I tried my first steps in modelling with Alloy and have come across a problem I cannot get my head around. I have the following spec:
module tour/AddressBook1
sig Name, Addr{}
sig Book {
addr: Name->lone Addr
}
// operation: adds a (name, address) to the Book b, resulting in b'
pred add (b, b' : Book, n:Name, a:Addr) {
b'.addr = b.addr + n->a
}
run add for 3 but 2 Book
So far nothing special. It is literally the example of the book 'Software abstraction' by Daniel Jackson.

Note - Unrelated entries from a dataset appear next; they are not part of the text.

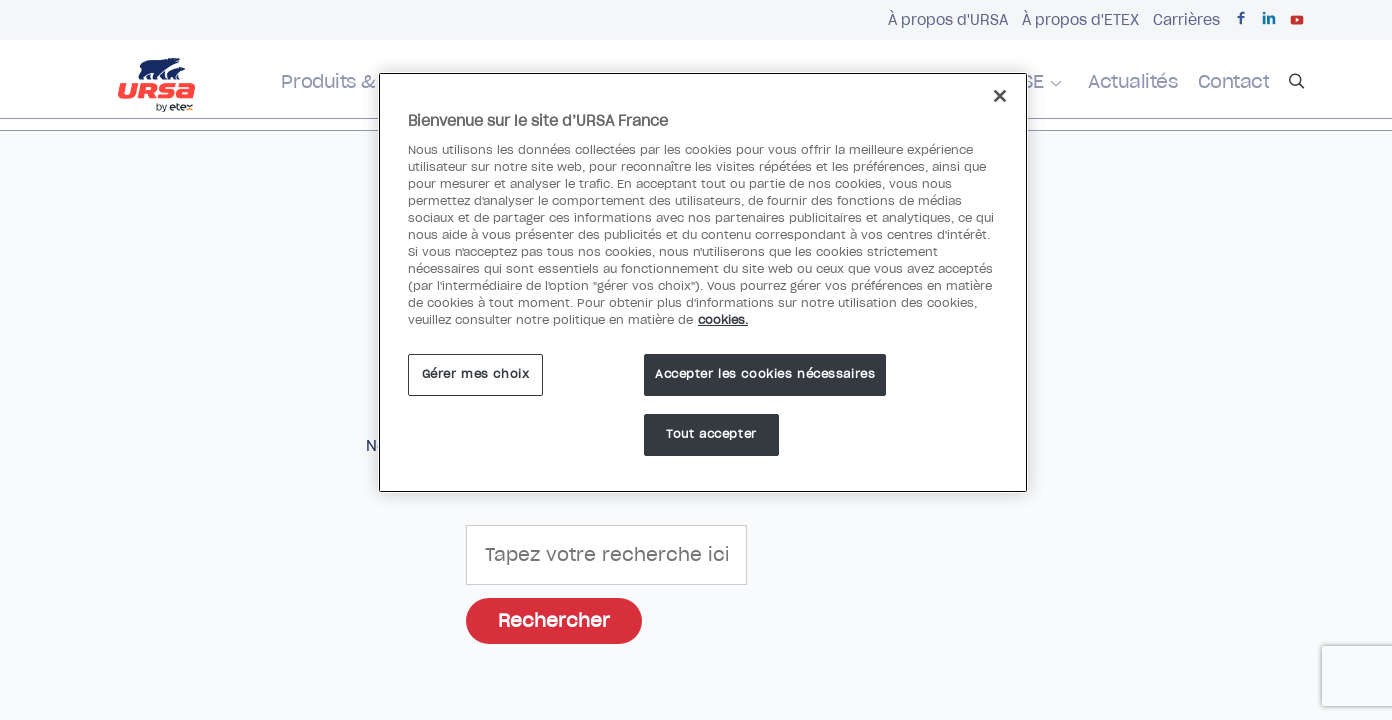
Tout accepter (711, 434)
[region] (703, 282)
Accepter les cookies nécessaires (765, 374)
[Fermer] (1000, 96)
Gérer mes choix (476, 374)
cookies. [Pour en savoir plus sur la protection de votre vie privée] (723, 320)
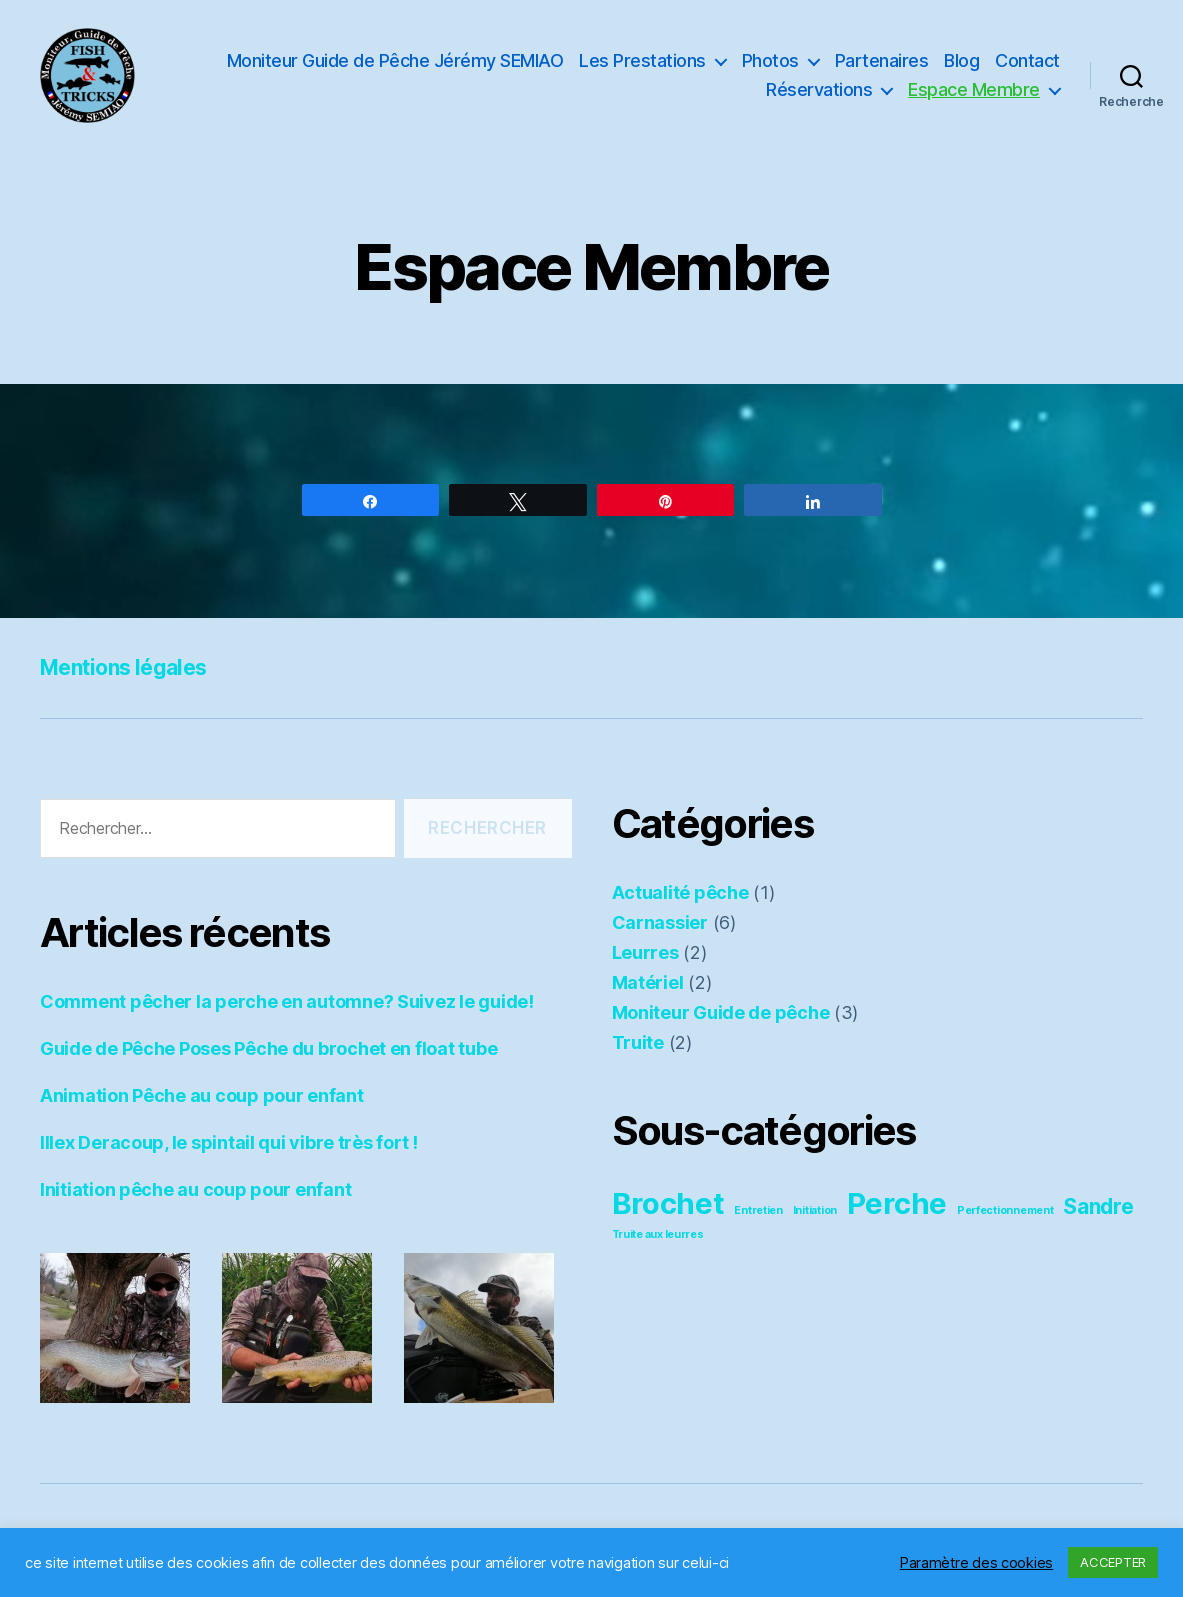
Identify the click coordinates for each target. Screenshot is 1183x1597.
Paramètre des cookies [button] (976, 1563)
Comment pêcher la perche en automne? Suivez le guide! (287, 1001)
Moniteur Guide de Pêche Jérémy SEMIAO (395, 60)
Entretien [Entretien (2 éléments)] (758, 1210)
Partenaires (882, 60)
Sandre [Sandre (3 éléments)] (1098, 1206)
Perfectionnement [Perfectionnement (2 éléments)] (1005, 1210)
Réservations (819, 89)
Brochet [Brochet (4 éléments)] (668, 1203)
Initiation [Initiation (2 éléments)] (815, 1210)
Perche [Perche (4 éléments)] (897, 1203)
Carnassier (660, 922)
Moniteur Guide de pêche (721, 1012)
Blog (961, 60)
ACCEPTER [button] (1113, 1562)
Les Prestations (642, 60)
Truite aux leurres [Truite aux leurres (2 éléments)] (658, 1234)
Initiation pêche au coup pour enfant (195, 1189)
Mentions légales (123, 667)
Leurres (645, 952)
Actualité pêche (680, 892)
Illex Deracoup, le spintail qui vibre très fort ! (229, 1142)
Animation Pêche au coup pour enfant (202, 1095)
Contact (1027, 60)
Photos (770, 60)
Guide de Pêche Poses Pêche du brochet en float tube (268, 1048)
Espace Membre (974, 89)
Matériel (648, 982)
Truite (638, 1042)
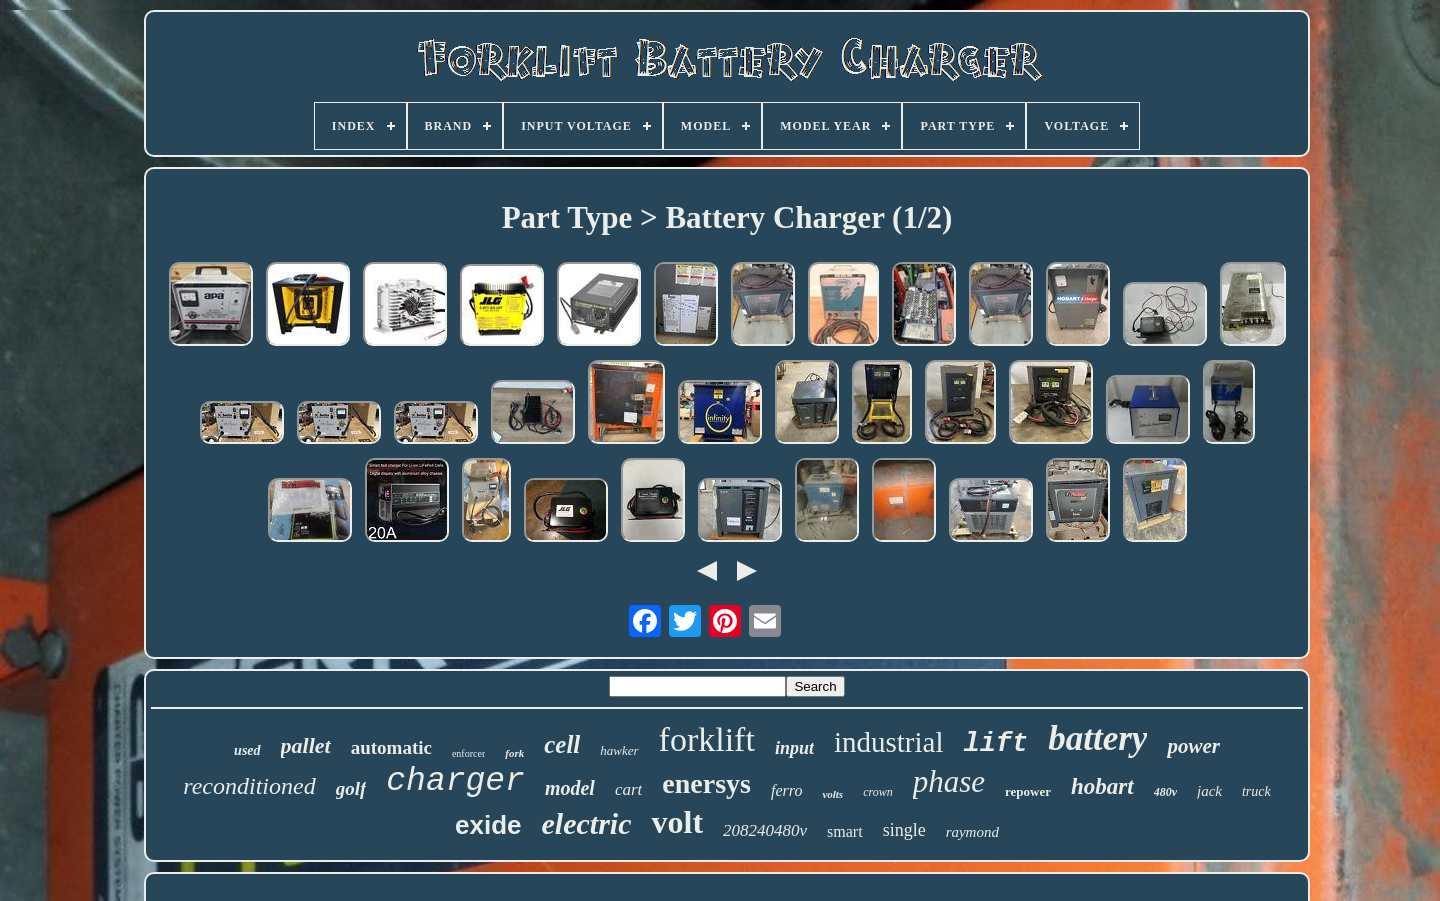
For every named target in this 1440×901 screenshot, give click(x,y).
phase (949, 781)
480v (1165, 792)
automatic (391, 747)
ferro (786, 790)
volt (677, 822)
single (904, 830)
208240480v (765, 830)
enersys (706, 783)
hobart (1102, 786)
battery (1097, 738)
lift (995, 744)
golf (351, 788)
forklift (707, 739)
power (1193, 746)
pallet (306, 745)
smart (845, 831)
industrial (889, 742)
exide (488, 825)
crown (878, 792)
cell (562, 744)
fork (514, 753)
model (570, 788)
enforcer (468, 753)
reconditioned (249, 786)
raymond (972, 832)
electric (587, 823)
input (794, 748)
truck (1256, 791)
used (247, 750)
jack (1209, 791)
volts (832, 794)
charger (455, 781)
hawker (619, 750)
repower (1028, 791)
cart (628, 789)
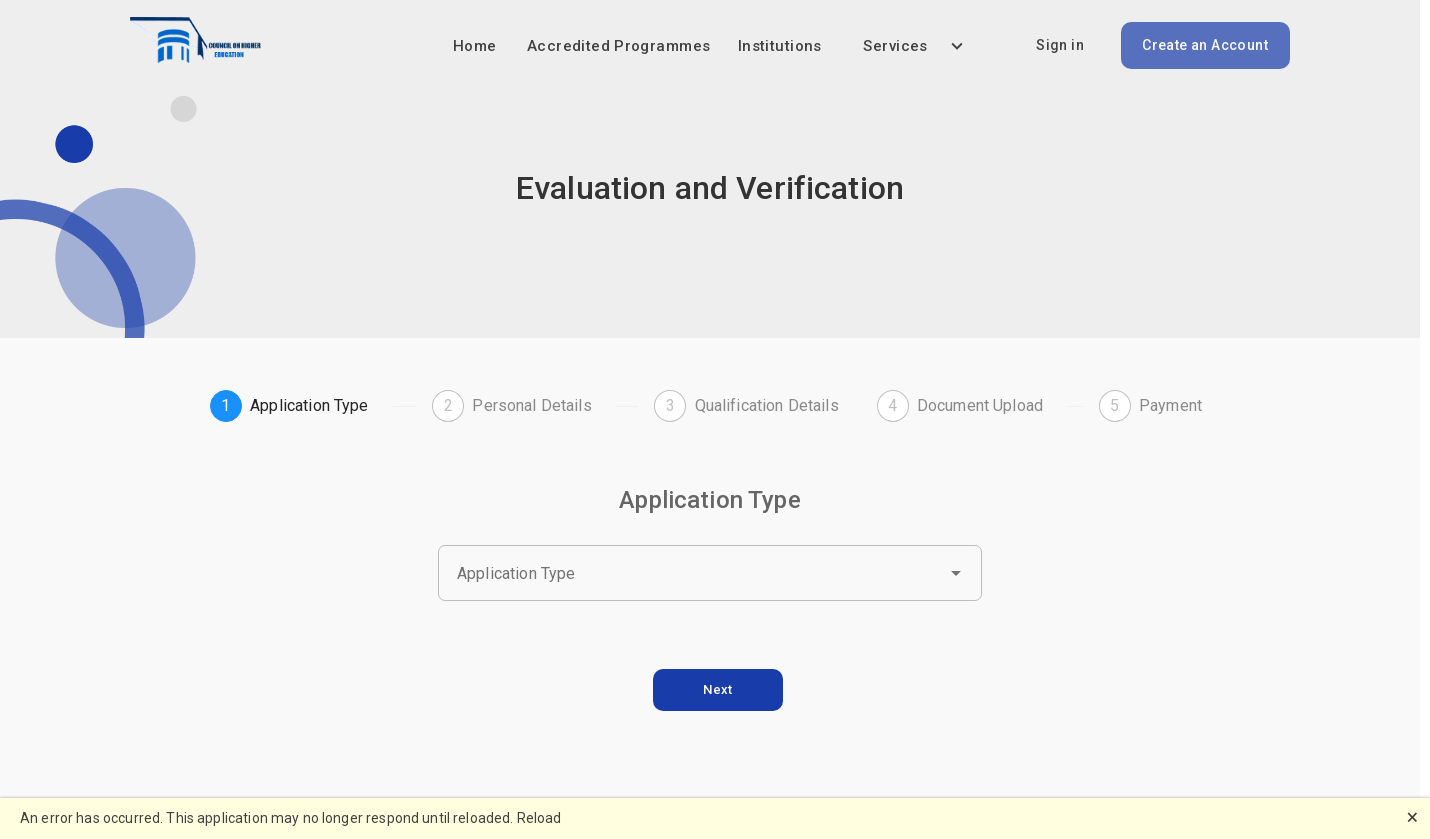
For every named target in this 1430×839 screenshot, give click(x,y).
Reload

It essentially models books, that have (name,address)-pairs associated with it. The add-predicate is supposed to grab a Book-instance b and create another Book-instance b' from it by adding (a potentially already existing) (name,address)-pair to it.
The first few examples found are easy and convincing but clicking through with the Next-button I end up with the following example (full view above, equivalent projection over books below)
I see two books, the starting book Book0 with two pairs (Name0, Addr2) and (Name1, Addr1). From the annotions we can also see that the add operation is going to add the new duo (Name1, Addr2). When I now look at the result book Book1 I have {(Name0, Addr0),(Name1, Addr2)} instead of {(Name0, Addr2),(Name1, Addr1),(Name1, Addr2)}
Why is this considered a legal instance?